* TEXT PROVIDED
-=-=-=-=-
# Need Help



## Barbara (May 7, 2005)

I've had a racing pigeon I've been feeding for over a month. I finally caught him and have contacted the secretary of his club. Evidently, owners are really, really hard to locate. I was sure the I.D. info would be all that was necessary. Now, my problem. I've had him in a dog crate for a week. I bring him indoors at night. He's eating well and seems okay, but I don't want to keep him locked up. I guess "Pidge" belongs to me now. I've waited for a week to hear from his "owner" and I'm not sure that returning him at this late date is best for Pidge.
Question: Am I feeding him okay? He gets good brand of mixed wild bird seed, cracked corn and black oiled sunflower seeds ... and, of course, water. Can I offer anything else?
Big Question: I'm willing to release him. Is he likely to stay with me? I would prefer that he doesn't panic and fly away. He came here every day for a month to eat and rest. I don't want him to starve. Do I build a shelter? Will it look like the one at home? I don't have any idea what it should be like. How would I release him in order not to frighten him away?
Really Big Question: If I should be lucky enough to make him part of my family (he and my dogs seem to tolerate one another beautifully ... in fact, when he was loose, they made wide berths around him, and he doesn't react at all!), what happens if I'm away over the summer?? Would I need to make "arrangements" for his care? Would I take him with me? I'm sorry to be so naive, but I'm only familiar with caged pet birds. I've got a sun conure I'm crazy about!
-=-=-=-=-
* MATERIAL PROVIDED
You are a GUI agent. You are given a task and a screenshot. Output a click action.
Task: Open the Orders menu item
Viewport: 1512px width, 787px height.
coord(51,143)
-=-=-=-=-
* TASKS AND EXERCISES
[1] Reproduce verbatim the passage of the pigeon post from "Big Question: I'm" to "frighten him away?".
[2] List every item the pigeon post says the pigeon is given to eat or drink.
[3] Condense the paragraph of the pigeon post beginning "Big Question: I'm willing to release him" into a bulleted list that keeps its main points.
The lines have no role in any of this.

* SOLVED PROBLEMS
[1]
Big Question: I'm willing to release him. Is he likely to stay with me? I would prefer that he doesn't panic and fly away. He came here every day for a month to eat and rest. I don't want him to starve. Do I build a shelter? Will it look like the one at home? I don't have any idea what it should be like. How would I release him in order not to frighten him away?

[2]
- A good brand of mixed wild bird seed
- Cracked corn
- Black oiled sunflower seeds
- Water

[3]
- The poster is willing to release the pigeon but wants him to stay rather than panic and fly away.
- He came every day for a month to eat and rest, and the poster does not want him to starve.
- Open points: whether to build a shelter, whether it would look like the one at his home, and what it should be like, since the poster has no idea.
- The poster also asks how to release him without frightening him away.